The project revealed a 7-year payback period which included a 4% interest rate to offset cost of capital. The mayor and the Anchorage Assembly agreed that a reasonable payback period on a project that reduced long-term operational cost was a wise of use of tax dollars and the fixture purchase was approved in August of 2008. In implementing the first large-scale municipal LED retrofit in the United States, the City of Anchorage has emerged as a leader of large-scale LED retrofitting.
In the US, approximately 120 million roadway lamps turn on each night, with utilities, municipalities, and state governments consuming electricity to light roadways. Roadway lighting consumes 1.3% of all end-use electricity in the EU25 1, or 35 TWh per year, and 1% of all end-use electricity in the USA 2, while occupying 10% to 38% of a municipalities’ electricity consumption and greenhouse gas emissions 3.
The predominant outdoor lighting technologies in the U.S. today, include High Pressure Sodium (HPS), Low Pressure Sodium (LPS) and Metal Halide (MH).

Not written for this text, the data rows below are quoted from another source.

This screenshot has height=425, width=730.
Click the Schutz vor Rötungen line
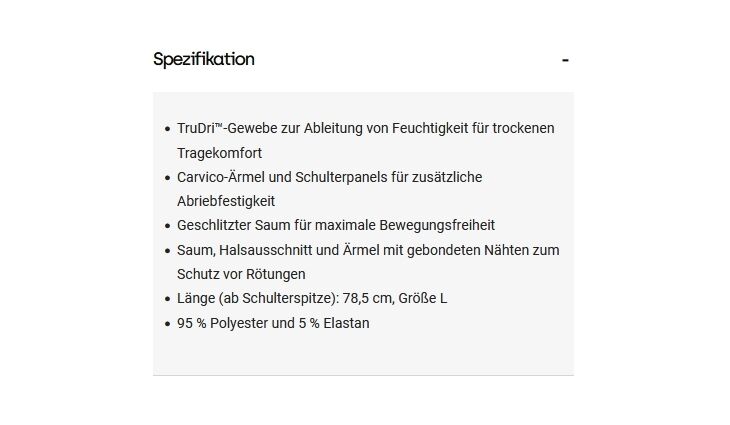(241, 274)
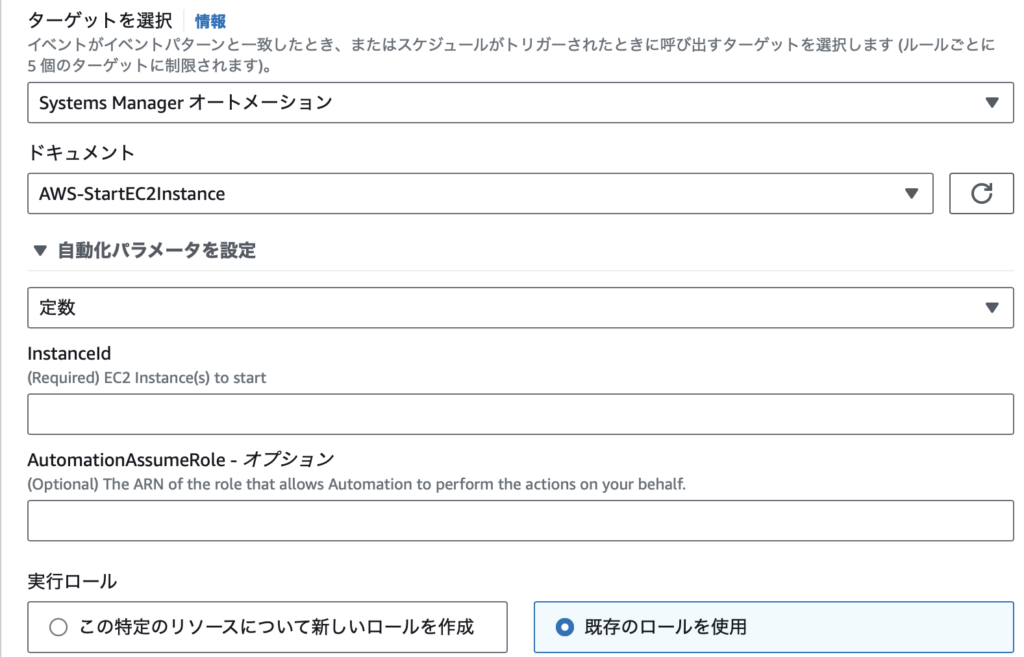This screenshot has height=657, width=1024.
Task: Click the 自動化パラメータを設定 section header
Action: point(156,250)
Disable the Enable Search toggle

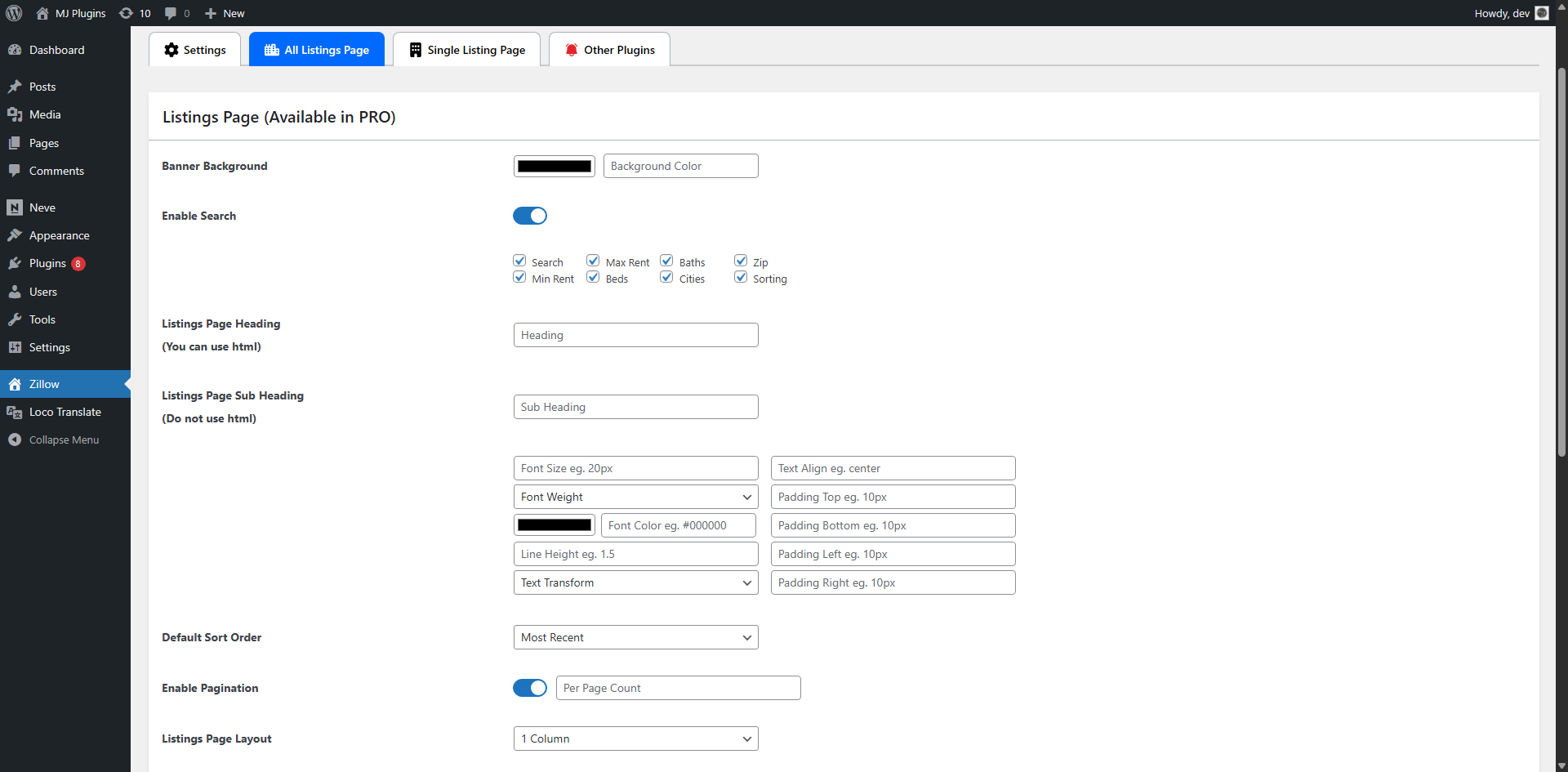[530, 216]
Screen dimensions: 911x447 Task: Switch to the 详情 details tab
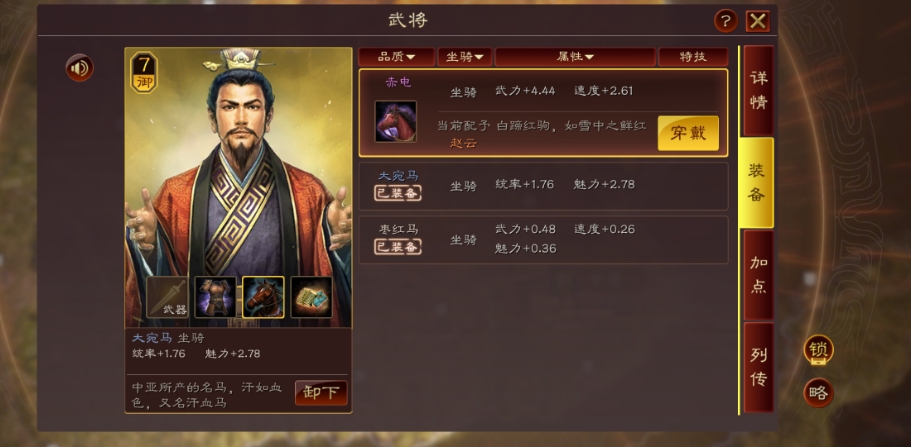(x=759, y=90)
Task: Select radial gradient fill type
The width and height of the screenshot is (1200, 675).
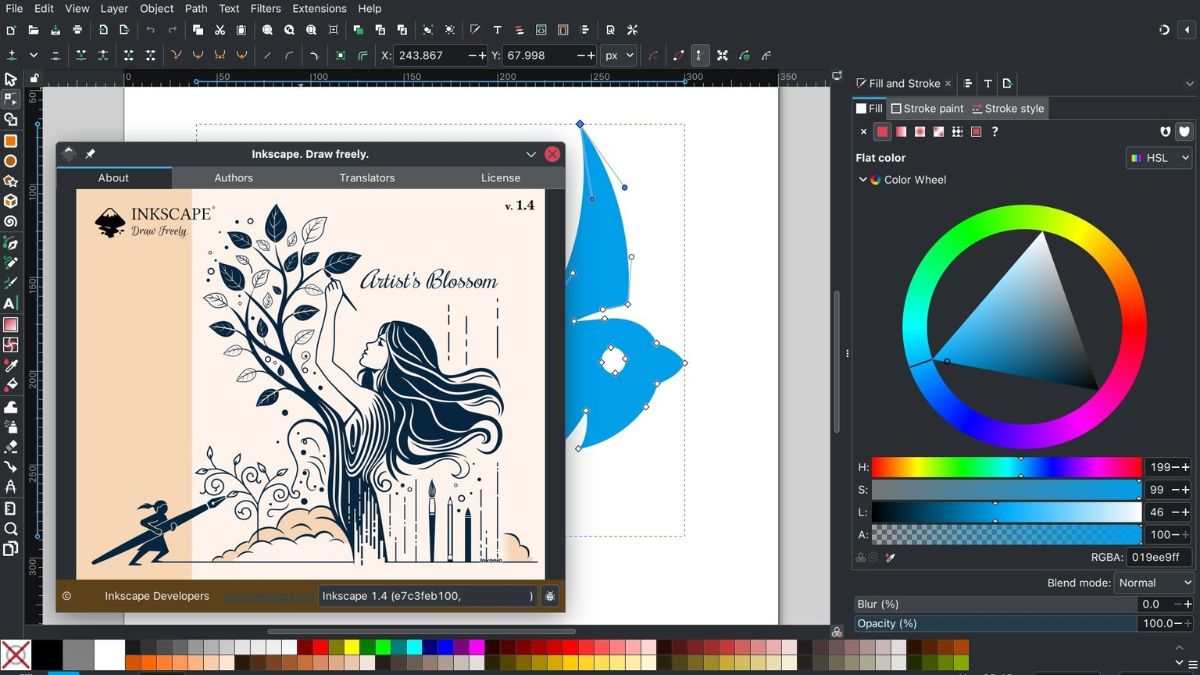Action: [920, 131]
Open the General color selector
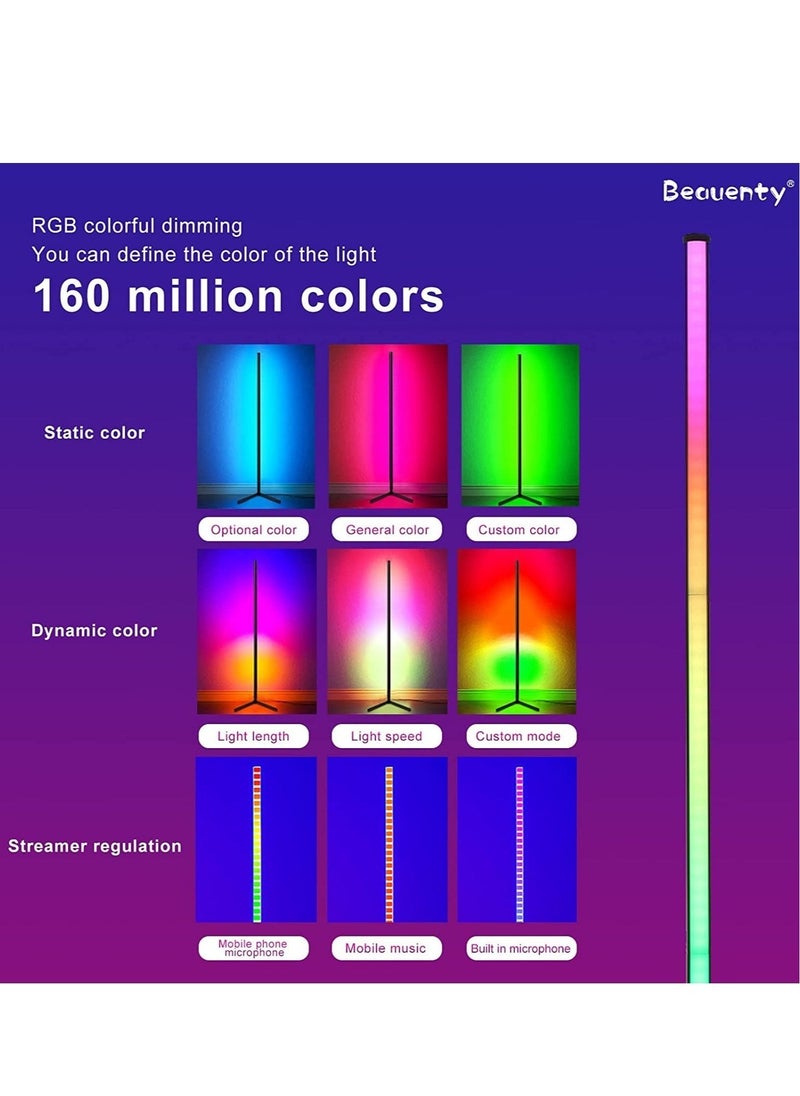Viewport: 800px width, 1096px height. click(386, 529)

HPS, the most common lighting source on public roadways came to the market in the 1980′s, replacing Mercury Vapor fixtures used across the United States at the time. Some municipalities (e.g. San Diego) are planning to deploy Induction lighting (“electrodeless” or QL), and a small but growing number of Light Emitting Diode (LED) systems are being tested and deployed by cities from New York City to Anchorage. Over the next decade, new outdoor lighting technologies, particularly LED and control systems, will be phased in and brought to scale as production costs decrease and efficiencies improve.

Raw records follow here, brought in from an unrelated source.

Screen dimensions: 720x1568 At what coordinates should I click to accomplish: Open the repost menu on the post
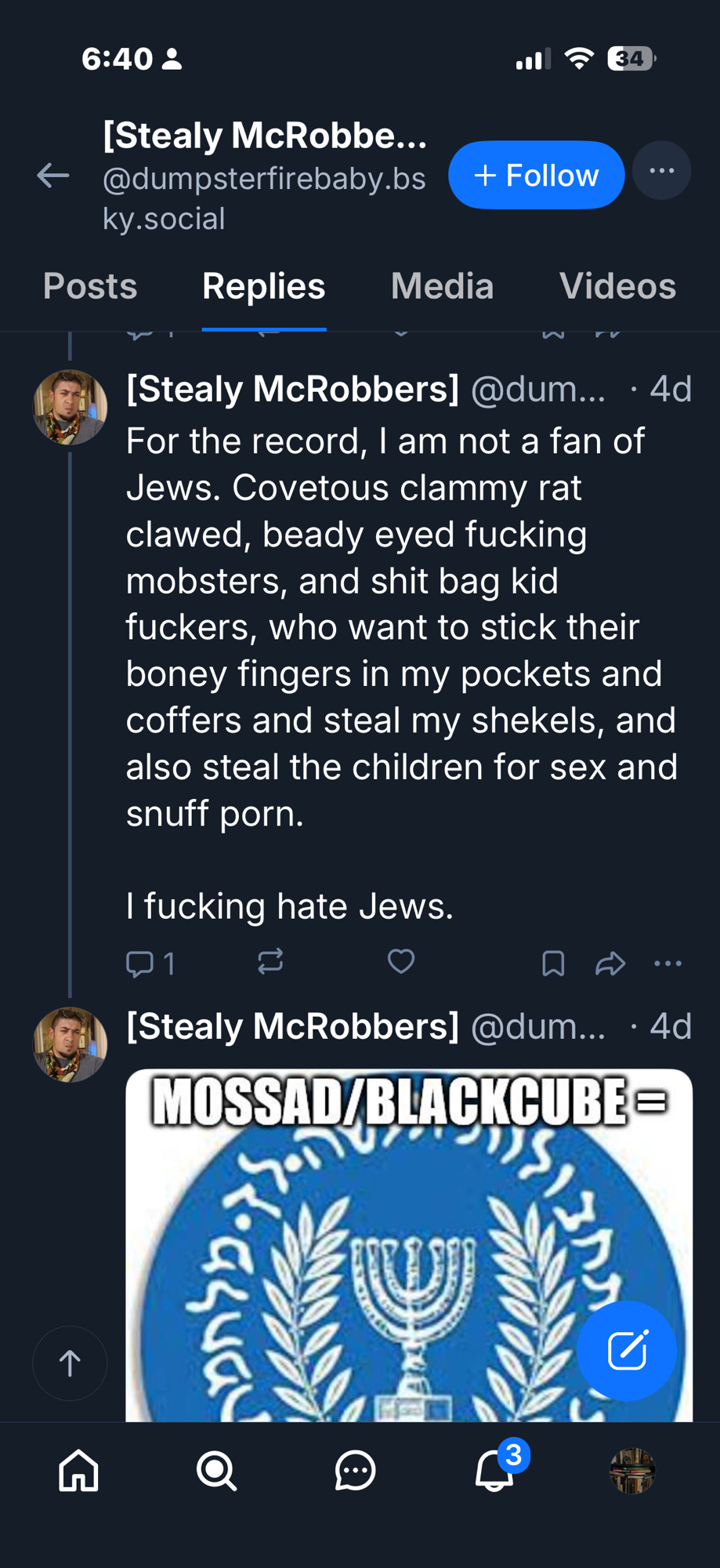270,962
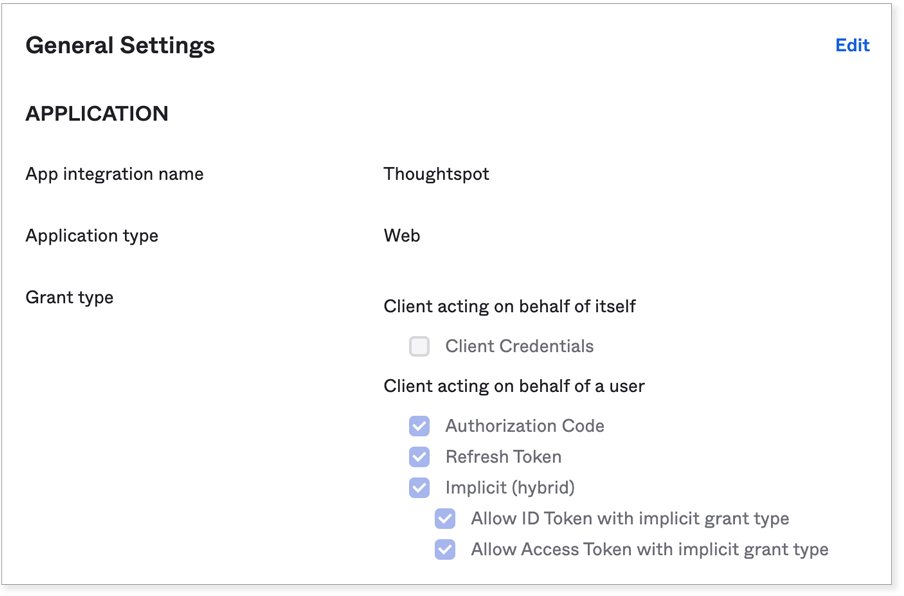Uncheck the Authorization Code grant type
The height and width of the screenshot is (596, 904).
tap(419, 425)
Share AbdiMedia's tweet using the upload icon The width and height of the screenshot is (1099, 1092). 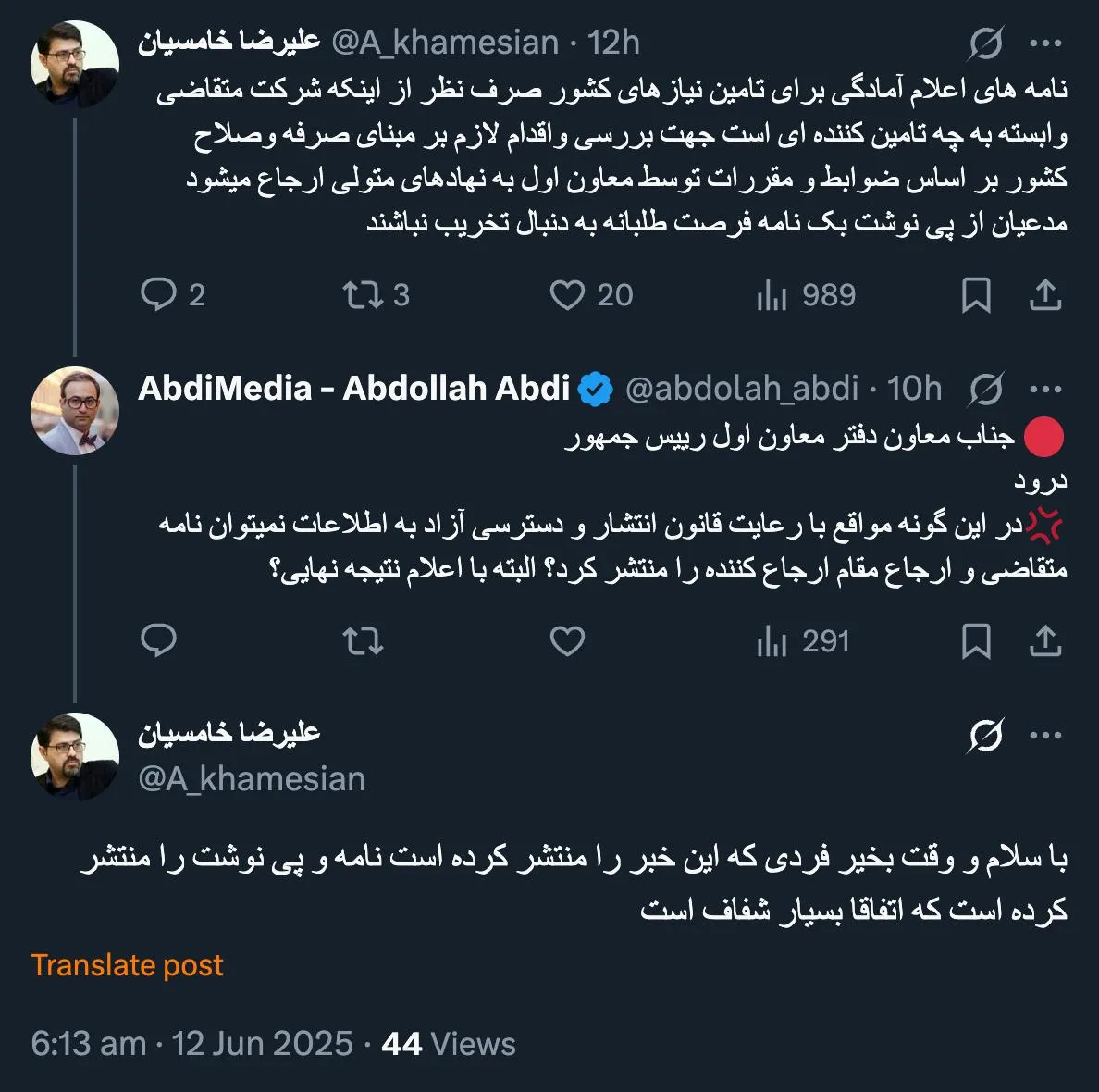tap(1046, 640)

Current LED technology provides 50% cost savings through simple retrofits of existing HPS fixtures. When combined with centralized control systems used to dim streetlights depending on the weather and time of day, early studies in Anchorage show energy savings approaching 80% over their HPS system in some instances (150watt HPS retrofits). The first phase of the project will retrofit 4,300 municipal lights and is due to be completed in April, 2009. It is estimated to cut the city’s lighting expenses by $360,000 annually. In planning the retrofit, Anchorage has also seized a number of opportunities that go beyond saving money but also positively impact the health and wellness of its citizens.
Residential streets in Anchorage, AK. A thirty LED fixture with a color temperature between 4100-4300 Kelvin, the same as a full moon. A street such as this would utilize dimming solutions. Copyright of the MOA.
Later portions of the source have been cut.